%%

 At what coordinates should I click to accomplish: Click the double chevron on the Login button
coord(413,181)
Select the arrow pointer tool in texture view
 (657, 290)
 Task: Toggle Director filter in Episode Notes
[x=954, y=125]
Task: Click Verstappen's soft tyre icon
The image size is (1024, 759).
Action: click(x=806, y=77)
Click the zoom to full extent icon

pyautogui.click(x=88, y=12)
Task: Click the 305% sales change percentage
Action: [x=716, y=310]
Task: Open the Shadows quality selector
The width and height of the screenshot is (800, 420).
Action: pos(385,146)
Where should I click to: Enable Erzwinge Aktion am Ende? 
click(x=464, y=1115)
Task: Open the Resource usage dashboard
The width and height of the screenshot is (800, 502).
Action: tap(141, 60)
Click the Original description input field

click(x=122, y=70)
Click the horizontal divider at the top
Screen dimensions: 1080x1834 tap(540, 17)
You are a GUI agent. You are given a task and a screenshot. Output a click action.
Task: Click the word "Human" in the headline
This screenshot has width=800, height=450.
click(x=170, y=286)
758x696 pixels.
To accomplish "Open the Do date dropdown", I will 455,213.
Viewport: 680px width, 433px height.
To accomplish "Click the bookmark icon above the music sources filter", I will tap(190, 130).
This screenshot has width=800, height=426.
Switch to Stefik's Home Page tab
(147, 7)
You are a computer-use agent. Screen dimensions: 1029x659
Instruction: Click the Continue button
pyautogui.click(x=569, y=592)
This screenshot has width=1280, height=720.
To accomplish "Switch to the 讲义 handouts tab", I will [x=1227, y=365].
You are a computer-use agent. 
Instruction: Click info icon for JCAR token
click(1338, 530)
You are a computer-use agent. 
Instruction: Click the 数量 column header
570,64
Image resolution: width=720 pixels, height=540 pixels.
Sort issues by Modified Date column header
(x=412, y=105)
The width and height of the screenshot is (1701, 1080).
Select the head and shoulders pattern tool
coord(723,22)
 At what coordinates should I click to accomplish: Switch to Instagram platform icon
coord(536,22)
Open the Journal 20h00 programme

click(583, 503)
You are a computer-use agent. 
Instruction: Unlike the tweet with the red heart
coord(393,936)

%%

→ YOUR GOAL: Set out the complete listing exactly as shown.

→ TASK ANSWER:
 At what coordinates should I click to accomplish: Click the double chevron on the Login button
coord(413,181)
Select the arrow pointer tool in texture view
 (657, 290)
 Task: Toggle Director filter in Episode Notes
[x=954, y=125]
Task: Click Verstappen's soft tyre icon
The image size is (1024, 759).
Action: click(x=806, y=77)
Click the zoom to full extent icon

pyautogui.click(x=88, y=12)
Task: Click the 305% sales change percentage
Action: [x=716, y=310]
Task: Open the Shadows quality selector
The width and height of the screenshot is (800, 420).
Action: pos(385,146)
Where should I click to: Enable Erzwinge Aktion am Ende? 
click(x=464, y=1115)
Task: Open the Resource usage dashboard
The width and height of the screenshot is (800, 502).
Action: tap(141, 60)
Click the Original description input field

click(x=122, y=70)
Click the horizontal divider at the top
Screen dimensions: 1080x1834 tap(540, 17)
You are a GUI agent. You are given a task and a screenshot. Output a click action.
Task: Click the word "Human" in the headline
This screenshot has width=800, height=450.
click(x=170, y=286)
758x696 pixels.
To accomplish "Open the Do date dropdown", I will 455,213.
Viewport: 680px width, 433px height.
To accomplish "Click the bookmark icon above the music sources filter", I will tap(190, 130).
This screenshot has width=800, height=426.
Switch to Stefik's Home Page tab
(147, 7)
You are a computer-use agent. Screen dimensions: 1029x659
Instruction: Click the Continue button
pyautogui.click(x=569, y=592)
This screenshot has width=1280, height=720.
To accomplish "Switch to the 讲义 handouts tab", I will [x=1227, y=365].
You are a computer-use agent. 
Instruction: Click info icon for JCAR token
click(1338, 530)
You are a computer-use agent. 
Instruction: Click the 数量 column header
570,64
Image resolution: width=720 pixels, height=540 pixels.
Sort issues by Modified Date column header
(x=412, y=105)
The width and height of the screenshot is (1701, 1080).
Select the head and shoulders pattern tool
coord(723,22)
 At what coordinates should I click to accomplish: Switch to Instagram platform icon
coord(536,22)
Open the Journal 20h00 programme

click(583, 503)
You are a computer-use agent. 
Instruction: Unlike the tweet with the red heart
coord(393,936)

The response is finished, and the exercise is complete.